Bei einem Machtkampf zwischen Schüler*in und Lehrperson spielen die Eltern eine massgebliche Rolle. Mit allenfalls abwertenden Kommentaren über die Lehrperson und über die Schule fördern sie die rebellische Haltung ihrer Tochter oder ihres Sohnes. Motivieren sie dagegen ihr Kind zur Mitarbeit in der Schule, lassen die Spannungen nach.

Wenn zwischen einer Lehrperson und einem Kind ein ausgesprochen schwieriges Verhältnis herrscht, sollten die Eltern frühzeitig das gemeinsame Gespräch suchen. Im direkten Dialog können Unklarheiten und Missverständnisse angesprochen sowie Lösungen gefunden werden, bevor die Fronten verhärtet sind. Unter Umständen wirkt ein Klassenwechsel entspannend. Nötigenfalls können auch Schulsozialarbeiterinnen und Schulpsychologen beratend miteinbezogen werden.

Herausforderungen erfolgreich meistern

Ein weiterer Grund für negativ prägende Schulerfahrungen sind Reifeverzögerungen. Andere favorisieren nur bestimmte Fächer, für alle weiteren bringen sie nur geringes Interesse auf. Der Schulunterricht ist für sie eine weitgehend frustrierende und demotivierende Tortur. Auch in diesen Situationen müssen Eltern frühzeitig das Gespräch mit der Lehrperson oder der Schulleitung suchen. Andernfalls wird der Schulbesuch zur dauerhaften Quälerei.

Junge wird von Mitschülern schickaniert

Um motiviert zu bleiben, benötigen Mädchen und Buben immer wieder Erfolgserlebnisse. Diese können auch im ausserschulischen Bereich, im Sport, in der Musik, beim Fotografieren oder in einer anderen Leidenschaft, erfolgen.
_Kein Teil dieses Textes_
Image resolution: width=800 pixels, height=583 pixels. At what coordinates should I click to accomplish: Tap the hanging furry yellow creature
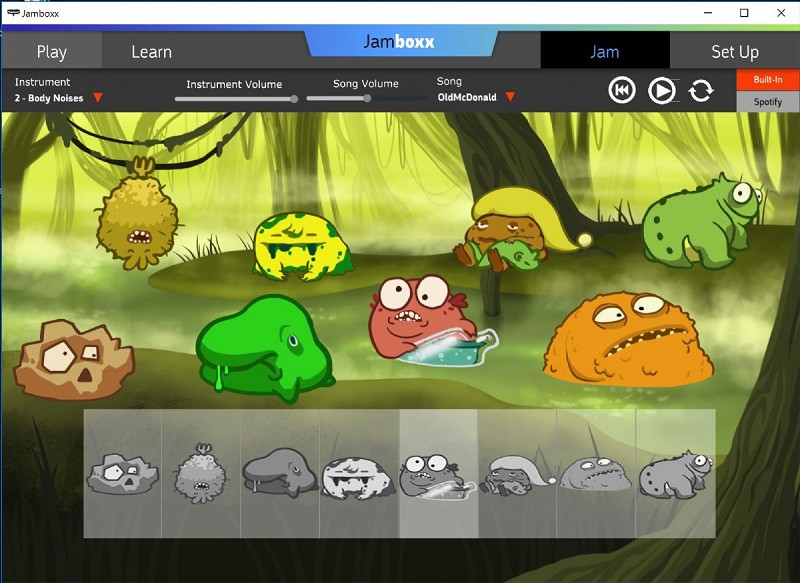tap(138, 217)
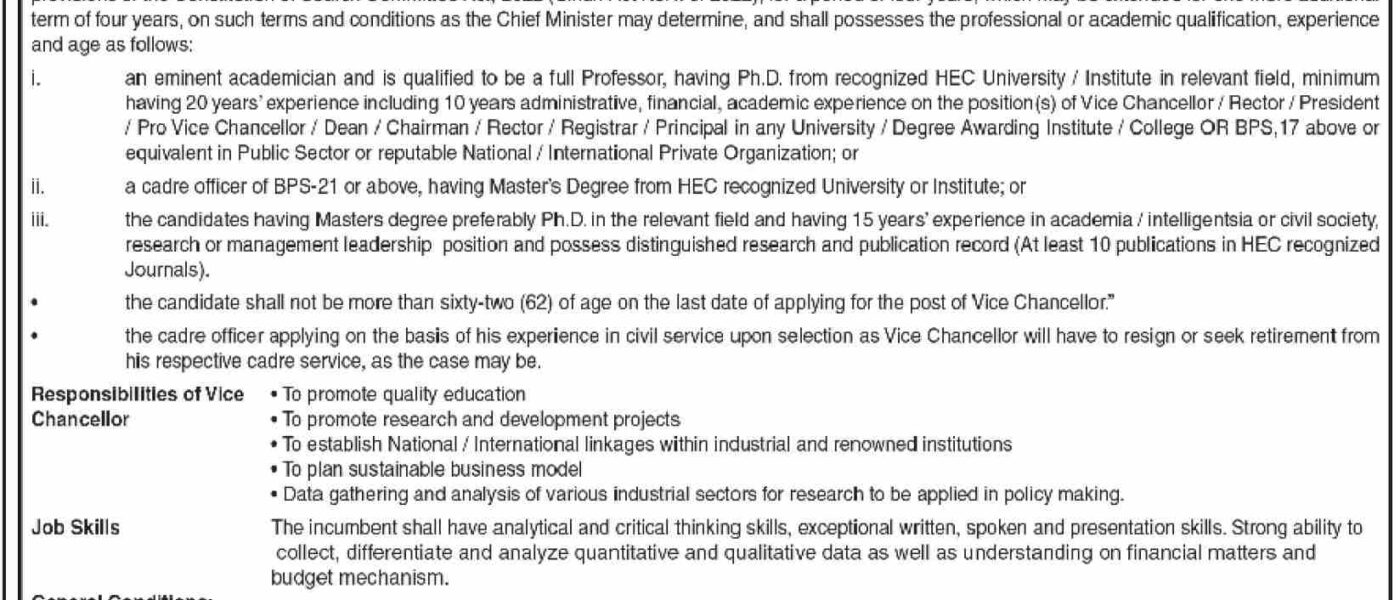Image resolution: width=1400 pixels, height=600 pixels.
Task: Click the words "an eminent academician"
Action: coord(209,74)
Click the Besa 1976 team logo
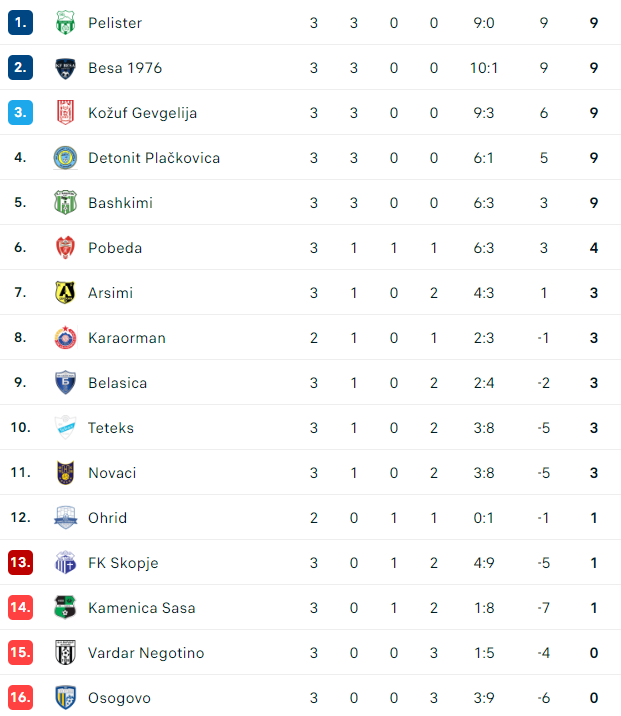Viewport: 621px width, 716px height. (65, 68)
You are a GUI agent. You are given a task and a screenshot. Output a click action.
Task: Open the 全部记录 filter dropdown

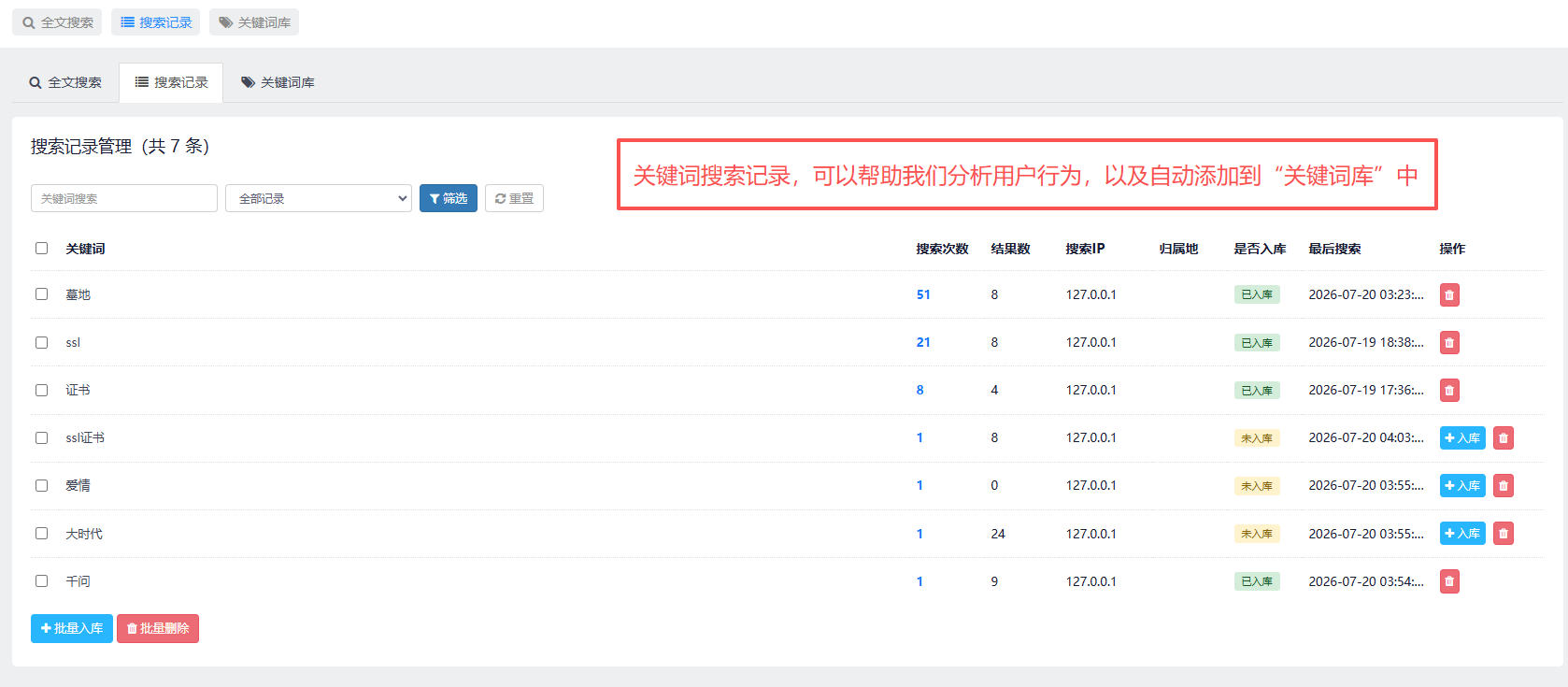point(319,198)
«Um ein stabiles Selbstwertgefühl zu entwickeln, brauchen Kinder Situationen, die sie alleine oder mit leichter Unterstützung bewältigen können. Andernfalls erleben sie sich wehrlos ausgeliefert: sie geraten leicht in die Opferrolle, aus der sie nur schwer wieder herausfinden.»
Adrian Zeller

Raus aus Überforderung und Opferrolle

Kinder wachsen an ihren Aufgaben; dabei ist der Grat zur Überforderung schmal. Im Gegensatz zu Erwachsenen verfügen Kinder und Jugendliche über wenig Lebenserfahrung. Viele Situationen im Alltag sind für sie neu. Sie haben noch kein Repertoire an Handlungsmöglichkeiten.

Wie sollen sie reagieren, wenn sie ein Schulkamerad zu einem Ladendiebstahl oder zum Kiffen anstiften will? Erwachsene können bei solchen Themen klare Entscheidungen treffen. Jugendliche suchen die Anerkennung ihrer Mitschüler, sie wollen nicht als Feiglinge gelten. Standhaft zu bleiben und ein klares «Nein» auszusprechen, fällt ihnen schwerer.

In Umfragen gaben Kinder an, am meisten wünschten sie sich mehr gemeinsame Zeit mit ihren Eltern und den Grosseltern. Dabei können sie über ihre Erlebnisse sprechen und mit Unterstützung der Eltern ihre Erkenntnisse daraus ziehen. Die Reflexion über eigene Erfahrungen fördert den Reifeprozess.